> **Quoted passage**:
========================================

SENIOR STATE DEPARTMENT OFFICIAL ONE: Thank you for your question. As you know, we are looking at this situation as it evolves. At this point, we felt like this was an appropriate measure to take. As you know earlier, we supported when the OAS – we voted with the OAS when they voted to suspend Honduras’ participation in the OAS. We have suspended some of our bilateral – direct bilateral assistance. We suspended certain diplomatic visas of the regime. This is just another measure, one more measure.
Does that mean that there might be other measures that we will consider? Yes. That means that there are others, but we – but what’s in that menu or what those will be yet, it would be premature for me to say.
QUESTION: And is it fair to say that you would consider those other measures, whatever they might be, if the de facto government fails to accept the Arias plan?
SENIOR STATE DEPARTMENT OFFICIAL ONE: I think what I’m trying to say is that we really think that both sides need to accept the plan. And we will consider – we will continue to try to work with both sides that they will reach that same conclusion, and we will do what we think we can to help them move in that direction.
OPERATOR: Our next question will come from Sergio Davila. Your line is open.
QUESTION: Hi. It’s Sergio Davila from Folha de Sao Paulo. I have two questions, actually. Does the State Department consider what happened in Honduras a coup d’état? If not, why not? And also, is there any other country that is under the same visa suspension as Honduras is now?
SENIOR STATE DEPARTMENT OFFICIAL ONE: Thank you also for you question. We have already stated that we do believe that this was a coup against the genuinely elected president. I can’t comment about what’s going on in other parts of the world. Right now, we’re focused right here, right on Honduras.
QUESTION: And so – sorry, just a follow-up. If this is a coup – the State Department considers this a coup, what’s the next step? And I mean, there is a legal framework on the U.S. laws dealing with countries that are under coup d’état? I mean, what’s holding you guys to take other measures according – the law?
SENIOR STATE DEPARTMENT OFFICIAL ONE: I think what you’re referring to, Mr. Davila, is whether or not this is – has been determined to be a military coup. And you’re correct that there are provisions in our law that have to be applied if it is determined that this is a military coup. And frankly, our lawyers are looking at that exact question. And when we get the answer to that, you are right, there will be things that – if it is determined that this was a military coup, there will be things that will kick in.
As you know, on the ground, there’s a lot of discussion about who did what to whom and what things were constitutional or not, which is why our lawyers are really looking at the event as we understand them in order to come out with the accurate determination.

========================================

> **Target pointing data**:

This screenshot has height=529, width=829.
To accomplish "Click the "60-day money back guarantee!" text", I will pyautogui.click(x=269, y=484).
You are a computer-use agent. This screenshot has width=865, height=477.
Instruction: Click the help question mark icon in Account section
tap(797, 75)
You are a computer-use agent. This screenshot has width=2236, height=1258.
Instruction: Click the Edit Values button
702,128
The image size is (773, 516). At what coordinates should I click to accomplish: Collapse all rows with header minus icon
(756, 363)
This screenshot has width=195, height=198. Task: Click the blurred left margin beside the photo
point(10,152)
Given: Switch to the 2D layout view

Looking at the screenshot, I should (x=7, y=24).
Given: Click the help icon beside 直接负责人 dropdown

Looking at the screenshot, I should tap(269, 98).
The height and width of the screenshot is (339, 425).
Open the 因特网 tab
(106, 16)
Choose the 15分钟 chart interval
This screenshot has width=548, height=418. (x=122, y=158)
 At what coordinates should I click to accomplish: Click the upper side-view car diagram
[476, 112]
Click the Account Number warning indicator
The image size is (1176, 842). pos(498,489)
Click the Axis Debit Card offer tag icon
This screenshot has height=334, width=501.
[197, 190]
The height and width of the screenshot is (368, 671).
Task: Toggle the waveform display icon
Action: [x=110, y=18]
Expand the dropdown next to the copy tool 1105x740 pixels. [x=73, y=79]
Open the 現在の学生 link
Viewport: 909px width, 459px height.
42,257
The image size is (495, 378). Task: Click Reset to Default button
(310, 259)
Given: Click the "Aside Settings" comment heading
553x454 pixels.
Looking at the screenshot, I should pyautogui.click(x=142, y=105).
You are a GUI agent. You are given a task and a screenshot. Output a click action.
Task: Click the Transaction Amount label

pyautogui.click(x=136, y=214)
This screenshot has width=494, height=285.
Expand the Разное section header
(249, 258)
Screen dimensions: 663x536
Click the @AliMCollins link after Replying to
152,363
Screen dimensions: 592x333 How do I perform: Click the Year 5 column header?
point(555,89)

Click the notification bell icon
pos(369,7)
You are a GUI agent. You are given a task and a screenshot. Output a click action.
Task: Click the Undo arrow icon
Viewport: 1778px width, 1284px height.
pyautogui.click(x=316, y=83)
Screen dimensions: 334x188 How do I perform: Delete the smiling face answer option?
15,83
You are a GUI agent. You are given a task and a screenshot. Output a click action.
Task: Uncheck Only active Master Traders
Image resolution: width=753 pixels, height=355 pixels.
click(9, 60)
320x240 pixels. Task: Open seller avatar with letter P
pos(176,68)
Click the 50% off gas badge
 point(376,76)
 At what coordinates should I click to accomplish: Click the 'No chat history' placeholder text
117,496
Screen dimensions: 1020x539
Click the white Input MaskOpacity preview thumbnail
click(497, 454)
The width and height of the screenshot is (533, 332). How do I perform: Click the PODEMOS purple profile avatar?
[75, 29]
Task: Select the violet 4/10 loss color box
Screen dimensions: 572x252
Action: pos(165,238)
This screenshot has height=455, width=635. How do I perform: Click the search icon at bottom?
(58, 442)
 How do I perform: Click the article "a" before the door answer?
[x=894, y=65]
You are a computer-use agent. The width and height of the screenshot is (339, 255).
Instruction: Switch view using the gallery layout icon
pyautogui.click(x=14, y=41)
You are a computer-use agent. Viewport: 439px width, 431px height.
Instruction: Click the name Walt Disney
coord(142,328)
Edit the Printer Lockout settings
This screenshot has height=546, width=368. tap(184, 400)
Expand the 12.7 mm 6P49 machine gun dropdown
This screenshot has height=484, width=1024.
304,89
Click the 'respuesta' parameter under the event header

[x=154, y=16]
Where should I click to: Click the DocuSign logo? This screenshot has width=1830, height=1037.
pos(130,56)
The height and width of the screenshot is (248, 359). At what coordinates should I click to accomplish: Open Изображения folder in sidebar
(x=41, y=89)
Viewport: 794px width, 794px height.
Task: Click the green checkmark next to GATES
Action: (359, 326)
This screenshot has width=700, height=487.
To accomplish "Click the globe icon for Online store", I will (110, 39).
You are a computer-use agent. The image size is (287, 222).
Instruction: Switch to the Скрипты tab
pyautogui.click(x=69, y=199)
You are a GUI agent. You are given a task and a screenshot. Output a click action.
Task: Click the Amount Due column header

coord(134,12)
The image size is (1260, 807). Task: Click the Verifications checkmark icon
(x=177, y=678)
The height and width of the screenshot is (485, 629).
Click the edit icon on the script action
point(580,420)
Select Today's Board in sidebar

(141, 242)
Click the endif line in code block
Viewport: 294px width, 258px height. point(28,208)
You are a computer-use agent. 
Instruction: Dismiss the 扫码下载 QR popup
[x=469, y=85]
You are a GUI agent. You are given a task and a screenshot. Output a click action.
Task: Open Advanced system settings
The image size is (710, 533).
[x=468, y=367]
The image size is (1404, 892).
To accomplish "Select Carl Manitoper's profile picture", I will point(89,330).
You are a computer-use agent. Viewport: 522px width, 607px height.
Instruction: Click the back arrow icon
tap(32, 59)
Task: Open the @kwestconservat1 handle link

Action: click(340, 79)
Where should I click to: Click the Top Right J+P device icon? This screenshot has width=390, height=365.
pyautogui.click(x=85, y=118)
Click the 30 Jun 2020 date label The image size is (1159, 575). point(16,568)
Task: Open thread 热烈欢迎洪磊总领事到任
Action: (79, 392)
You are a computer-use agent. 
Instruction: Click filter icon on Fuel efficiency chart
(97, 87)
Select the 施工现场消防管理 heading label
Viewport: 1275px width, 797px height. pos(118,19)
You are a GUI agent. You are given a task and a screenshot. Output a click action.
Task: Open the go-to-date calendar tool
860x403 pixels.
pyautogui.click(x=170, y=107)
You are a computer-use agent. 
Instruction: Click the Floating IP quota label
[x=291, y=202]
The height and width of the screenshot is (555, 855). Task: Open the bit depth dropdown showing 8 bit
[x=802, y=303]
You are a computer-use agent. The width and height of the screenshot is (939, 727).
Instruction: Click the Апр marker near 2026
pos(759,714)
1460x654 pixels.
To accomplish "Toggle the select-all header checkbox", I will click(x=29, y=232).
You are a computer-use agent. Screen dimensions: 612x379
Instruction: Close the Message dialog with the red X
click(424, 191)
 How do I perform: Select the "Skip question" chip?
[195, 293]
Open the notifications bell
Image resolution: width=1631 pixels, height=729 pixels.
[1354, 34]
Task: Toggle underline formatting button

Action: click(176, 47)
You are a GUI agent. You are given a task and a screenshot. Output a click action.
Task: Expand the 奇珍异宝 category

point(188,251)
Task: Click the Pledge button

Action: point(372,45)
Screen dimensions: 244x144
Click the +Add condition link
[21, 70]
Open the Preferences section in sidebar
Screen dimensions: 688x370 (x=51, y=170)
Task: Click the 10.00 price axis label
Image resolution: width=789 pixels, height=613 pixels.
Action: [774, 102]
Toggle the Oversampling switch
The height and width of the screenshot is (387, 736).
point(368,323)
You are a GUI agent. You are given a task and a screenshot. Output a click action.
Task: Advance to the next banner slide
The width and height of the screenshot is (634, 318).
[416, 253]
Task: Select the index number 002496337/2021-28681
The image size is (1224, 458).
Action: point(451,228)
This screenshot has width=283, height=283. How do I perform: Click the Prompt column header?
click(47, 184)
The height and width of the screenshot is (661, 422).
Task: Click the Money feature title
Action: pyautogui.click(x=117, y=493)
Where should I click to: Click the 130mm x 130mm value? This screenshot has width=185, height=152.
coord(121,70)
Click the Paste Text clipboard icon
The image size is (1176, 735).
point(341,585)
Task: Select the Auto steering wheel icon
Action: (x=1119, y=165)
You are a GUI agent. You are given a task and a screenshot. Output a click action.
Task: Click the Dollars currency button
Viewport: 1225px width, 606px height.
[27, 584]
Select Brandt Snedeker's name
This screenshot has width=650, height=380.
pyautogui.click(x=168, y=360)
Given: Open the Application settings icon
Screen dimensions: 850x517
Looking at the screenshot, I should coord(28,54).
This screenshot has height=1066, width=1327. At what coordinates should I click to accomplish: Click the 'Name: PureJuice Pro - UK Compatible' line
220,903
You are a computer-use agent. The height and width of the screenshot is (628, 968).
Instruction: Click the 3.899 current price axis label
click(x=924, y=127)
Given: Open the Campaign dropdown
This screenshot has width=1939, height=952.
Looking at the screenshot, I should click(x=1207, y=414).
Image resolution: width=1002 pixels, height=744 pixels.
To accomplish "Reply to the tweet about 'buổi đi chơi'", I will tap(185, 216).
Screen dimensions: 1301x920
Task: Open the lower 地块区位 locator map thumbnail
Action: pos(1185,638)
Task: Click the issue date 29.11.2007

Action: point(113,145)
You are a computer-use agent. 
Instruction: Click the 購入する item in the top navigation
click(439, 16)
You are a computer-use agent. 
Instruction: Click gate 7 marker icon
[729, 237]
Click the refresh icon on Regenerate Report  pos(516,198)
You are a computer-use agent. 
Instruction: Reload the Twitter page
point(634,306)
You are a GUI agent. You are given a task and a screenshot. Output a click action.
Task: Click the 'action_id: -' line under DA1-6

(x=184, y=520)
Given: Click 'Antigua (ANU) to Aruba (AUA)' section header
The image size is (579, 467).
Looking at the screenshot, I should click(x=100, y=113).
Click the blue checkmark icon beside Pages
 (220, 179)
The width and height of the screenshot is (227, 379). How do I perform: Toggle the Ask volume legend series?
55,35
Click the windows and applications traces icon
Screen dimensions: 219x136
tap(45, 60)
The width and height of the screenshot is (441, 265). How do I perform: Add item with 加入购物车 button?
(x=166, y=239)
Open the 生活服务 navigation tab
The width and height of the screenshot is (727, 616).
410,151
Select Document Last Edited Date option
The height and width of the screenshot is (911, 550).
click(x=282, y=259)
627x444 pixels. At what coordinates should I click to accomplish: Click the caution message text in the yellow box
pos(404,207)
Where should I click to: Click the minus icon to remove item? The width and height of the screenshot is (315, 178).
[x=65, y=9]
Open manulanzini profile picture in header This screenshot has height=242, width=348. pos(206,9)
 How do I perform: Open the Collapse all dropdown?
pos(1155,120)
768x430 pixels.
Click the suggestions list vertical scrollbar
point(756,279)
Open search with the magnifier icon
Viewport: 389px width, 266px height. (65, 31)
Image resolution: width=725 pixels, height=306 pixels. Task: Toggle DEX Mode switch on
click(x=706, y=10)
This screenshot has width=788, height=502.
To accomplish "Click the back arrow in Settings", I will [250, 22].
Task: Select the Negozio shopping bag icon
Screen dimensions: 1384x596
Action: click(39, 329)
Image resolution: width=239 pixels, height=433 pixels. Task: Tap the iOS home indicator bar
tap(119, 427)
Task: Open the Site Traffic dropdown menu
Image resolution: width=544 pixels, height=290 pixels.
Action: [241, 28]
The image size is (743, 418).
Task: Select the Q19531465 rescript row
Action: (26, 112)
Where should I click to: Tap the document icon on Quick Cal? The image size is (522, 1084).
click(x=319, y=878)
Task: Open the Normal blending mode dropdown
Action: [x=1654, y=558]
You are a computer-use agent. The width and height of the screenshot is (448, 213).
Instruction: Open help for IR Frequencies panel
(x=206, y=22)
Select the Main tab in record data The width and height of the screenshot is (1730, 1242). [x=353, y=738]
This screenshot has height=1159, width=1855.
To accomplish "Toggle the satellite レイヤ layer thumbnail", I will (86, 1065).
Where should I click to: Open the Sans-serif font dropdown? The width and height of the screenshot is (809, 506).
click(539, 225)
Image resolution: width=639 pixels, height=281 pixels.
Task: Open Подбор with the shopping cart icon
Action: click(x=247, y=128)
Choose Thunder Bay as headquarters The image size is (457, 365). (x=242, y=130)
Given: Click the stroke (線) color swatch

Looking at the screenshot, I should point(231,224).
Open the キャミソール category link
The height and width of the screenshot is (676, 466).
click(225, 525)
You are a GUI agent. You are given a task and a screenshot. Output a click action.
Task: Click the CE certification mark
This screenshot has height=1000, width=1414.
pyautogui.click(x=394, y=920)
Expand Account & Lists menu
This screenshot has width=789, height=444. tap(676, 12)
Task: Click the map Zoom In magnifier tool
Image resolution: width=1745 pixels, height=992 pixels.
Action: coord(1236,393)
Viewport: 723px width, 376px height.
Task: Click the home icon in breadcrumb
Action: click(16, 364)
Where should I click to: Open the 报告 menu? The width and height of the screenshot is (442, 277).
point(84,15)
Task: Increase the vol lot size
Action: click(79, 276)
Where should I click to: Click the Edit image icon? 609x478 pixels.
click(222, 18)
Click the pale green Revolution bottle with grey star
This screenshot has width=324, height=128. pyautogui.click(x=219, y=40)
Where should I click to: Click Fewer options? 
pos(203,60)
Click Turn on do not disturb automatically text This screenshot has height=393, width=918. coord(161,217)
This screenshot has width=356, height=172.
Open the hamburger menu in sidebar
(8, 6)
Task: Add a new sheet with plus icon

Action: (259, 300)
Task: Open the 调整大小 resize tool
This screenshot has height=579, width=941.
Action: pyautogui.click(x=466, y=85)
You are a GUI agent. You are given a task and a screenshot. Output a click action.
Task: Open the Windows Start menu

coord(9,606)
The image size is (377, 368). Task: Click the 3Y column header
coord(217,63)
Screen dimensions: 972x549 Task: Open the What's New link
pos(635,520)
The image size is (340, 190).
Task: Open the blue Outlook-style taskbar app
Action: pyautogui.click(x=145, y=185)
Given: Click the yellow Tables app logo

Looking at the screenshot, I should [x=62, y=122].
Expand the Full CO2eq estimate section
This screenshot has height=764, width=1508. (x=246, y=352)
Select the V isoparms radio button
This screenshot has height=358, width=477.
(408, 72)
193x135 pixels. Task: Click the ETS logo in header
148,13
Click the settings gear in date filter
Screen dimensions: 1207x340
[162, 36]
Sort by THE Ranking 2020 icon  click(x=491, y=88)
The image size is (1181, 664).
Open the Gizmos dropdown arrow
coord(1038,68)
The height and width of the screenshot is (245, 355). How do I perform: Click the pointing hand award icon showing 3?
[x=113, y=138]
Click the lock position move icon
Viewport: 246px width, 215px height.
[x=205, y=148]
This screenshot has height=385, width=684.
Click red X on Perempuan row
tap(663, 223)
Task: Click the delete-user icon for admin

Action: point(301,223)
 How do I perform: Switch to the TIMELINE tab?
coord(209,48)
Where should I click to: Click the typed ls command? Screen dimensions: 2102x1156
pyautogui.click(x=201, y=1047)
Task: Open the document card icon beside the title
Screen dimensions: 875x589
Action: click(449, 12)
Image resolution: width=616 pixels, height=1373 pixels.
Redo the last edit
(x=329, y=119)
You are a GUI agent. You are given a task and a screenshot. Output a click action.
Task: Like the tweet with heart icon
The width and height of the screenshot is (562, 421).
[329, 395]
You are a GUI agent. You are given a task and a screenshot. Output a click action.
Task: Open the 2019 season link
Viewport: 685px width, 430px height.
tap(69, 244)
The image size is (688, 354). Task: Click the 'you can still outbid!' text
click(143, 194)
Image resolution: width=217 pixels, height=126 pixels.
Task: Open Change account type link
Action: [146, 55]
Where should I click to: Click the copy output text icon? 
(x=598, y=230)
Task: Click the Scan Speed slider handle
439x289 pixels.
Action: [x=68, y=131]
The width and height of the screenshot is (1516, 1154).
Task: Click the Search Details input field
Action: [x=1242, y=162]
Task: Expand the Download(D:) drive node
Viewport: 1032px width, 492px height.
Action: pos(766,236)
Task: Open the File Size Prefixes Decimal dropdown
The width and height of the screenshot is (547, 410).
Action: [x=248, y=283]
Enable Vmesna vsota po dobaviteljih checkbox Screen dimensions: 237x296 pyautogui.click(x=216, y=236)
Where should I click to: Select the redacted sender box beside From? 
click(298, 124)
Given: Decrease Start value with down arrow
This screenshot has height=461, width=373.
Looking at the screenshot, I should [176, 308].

========================================

> **Problem requirements**:
In the briefing transcript, which news outlet does Sergio Davila say he is from? The lines are not needed for this.

> **Result of this exercise**:
Folha de Sao Paulo.